Pascual, Adrián; Tupinambá-Simões, Frederico; Guerra-Hernández, Juan; Bravo, Felipe.
Affiliation
  • Pascual A; Department of Geographical Sciences, University of Maryland, College Park, MD, 20742, USA; Universidad de Valladolid | UVA · University Institute for Research in Sustainable Forest Management, Palencia, 34004, Spain. Electronic address: adrian.pascual.arranz@gmail.com.
  • Tupinambá-Simões F; Universidad de Valladolid | UVA · University Institute for Research in Sustainable Forest Management, Palencia, 34004, Spain; Sustainable Forest Management Research Institute UVa-INIA, Avda. Madrid 50, 34071, Palencia, Spain.
  • Guerra-Hernández J; 3edata, Centro de iniciativas empresariais, Fundación CEL, 27004, Lugo, Spain; Forest Research Centre, School of Agriculture, University of Lisbon, Tapada da Ajuda, 1349-017, Lisbon, Portugal.
  • Bravo F; Universidad de Valladolid | UVA · University Institute for Research in Sustainable Forest Management, Palencia, 34004, Spain; Sustainable Forest Management Research Institute UVa-INIA, Avda. Madrid 50, 34071, Palencia, Spain.
J Environ Manage ; 310: 114804, 2022 May 15.

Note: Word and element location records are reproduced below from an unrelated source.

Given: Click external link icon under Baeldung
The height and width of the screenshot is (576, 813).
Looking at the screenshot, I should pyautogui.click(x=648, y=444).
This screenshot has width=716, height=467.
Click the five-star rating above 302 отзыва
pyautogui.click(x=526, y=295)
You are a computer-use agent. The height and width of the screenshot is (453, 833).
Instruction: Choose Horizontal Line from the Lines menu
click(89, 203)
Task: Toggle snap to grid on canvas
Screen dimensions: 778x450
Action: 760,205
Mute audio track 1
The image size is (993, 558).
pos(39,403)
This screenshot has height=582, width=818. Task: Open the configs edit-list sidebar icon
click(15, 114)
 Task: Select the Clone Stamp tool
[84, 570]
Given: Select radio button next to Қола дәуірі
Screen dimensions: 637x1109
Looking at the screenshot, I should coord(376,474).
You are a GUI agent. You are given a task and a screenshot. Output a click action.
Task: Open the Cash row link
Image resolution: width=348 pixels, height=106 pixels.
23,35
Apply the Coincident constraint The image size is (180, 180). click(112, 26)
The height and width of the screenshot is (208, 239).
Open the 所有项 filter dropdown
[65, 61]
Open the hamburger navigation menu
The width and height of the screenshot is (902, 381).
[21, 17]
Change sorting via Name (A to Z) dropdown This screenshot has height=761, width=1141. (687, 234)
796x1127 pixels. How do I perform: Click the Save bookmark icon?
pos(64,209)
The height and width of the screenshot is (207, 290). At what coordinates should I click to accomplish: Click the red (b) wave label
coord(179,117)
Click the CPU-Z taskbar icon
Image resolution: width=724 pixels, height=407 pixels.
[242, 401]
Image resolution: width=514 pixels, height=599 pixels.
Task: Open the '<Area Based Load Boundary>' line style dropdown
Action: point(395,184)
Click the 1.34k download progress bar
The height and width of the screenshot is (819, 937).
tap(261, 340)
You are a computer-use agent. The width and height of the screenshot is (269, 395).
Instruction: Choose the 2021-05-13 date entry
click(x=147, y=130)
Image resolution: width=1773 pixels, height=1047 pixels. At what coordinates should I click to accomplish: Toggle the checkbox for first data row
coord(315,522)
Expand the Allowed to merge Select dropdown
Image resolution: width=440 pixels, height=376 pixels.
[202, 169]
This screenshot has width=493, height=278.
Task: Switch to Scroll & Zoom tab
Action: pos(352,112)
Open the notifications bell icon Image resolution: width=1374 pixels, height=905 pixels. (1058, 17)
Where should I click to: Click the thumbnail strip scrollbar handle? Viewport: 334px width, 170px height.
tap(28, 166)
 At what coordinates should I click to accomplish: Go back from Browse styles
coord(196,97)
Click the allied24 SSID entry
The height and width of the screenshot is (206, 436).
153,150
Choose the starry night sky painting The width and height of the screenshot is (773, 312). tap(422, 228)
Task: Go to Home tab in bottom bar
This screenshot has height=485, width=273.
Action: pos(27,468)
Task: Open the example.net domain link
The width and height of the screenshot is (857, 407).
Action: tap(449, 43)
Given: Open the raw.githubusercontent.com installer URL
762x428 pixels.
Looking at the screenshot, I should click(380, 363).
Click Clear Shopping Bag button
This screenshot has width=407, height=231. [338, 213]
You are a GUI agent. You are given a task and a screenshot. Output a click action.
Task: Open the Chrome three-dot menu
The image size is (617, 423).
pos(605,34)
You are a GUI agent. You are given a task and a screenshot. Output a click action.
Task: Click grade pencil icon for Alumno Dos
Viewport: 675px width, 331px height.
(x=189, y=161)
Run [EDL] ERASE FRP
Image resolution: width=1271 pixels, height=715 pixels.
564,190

Article in En | MEDLINE | ID: mdl-35240567
Global high-resolution imagery is a well-assimilated technology in forest mapping. The release of the Norway's International Climate & Forests Initiative (NICFI) Planet tropical basemaps time-series starting in 2015 at a 4.77-m resolution represents a unique opportunity to forecast climate change consequences such as drought episodes. Using multi-temporal ground surveys over 144 plots and publicly available high-resolution Planet dove time-series imagery we evaluate forest mortality patterns driven by imaging spectroscopy methods in Mato Grosso (Brazil) over an area planted with eucalypts severely affected by the 2019 drought. Changes in vegetation indexes before and after the 2019 drought were modelled using the effective logistic regression modelling to explain variation in tree mortality between the surveys, the dependent variable. We aimed to straightforwardly model tree mortality using change vectors in Planet's image mosaics co-registering in time with the observed tree mortality measurements in the field. The results showed differences in Normalized Difference Vegetation Index (NDVI) as the most significant predictor variable under the effective logistic regression modelling performed. The efficacy of 80.98% in concordance pairs correctly classified represented 0.81 of area under the Receiver Operating Curve (ROC). The release of the 2015-2020 Planet imagery in the tropics at 4.77-m resolution represents a valuable dataset to better understand previous natural disturbances and a powerful technology to detect in advance, and monthly after September 2020, eucalypt areas prone to harmful and increasingly frequent water-stress episodes.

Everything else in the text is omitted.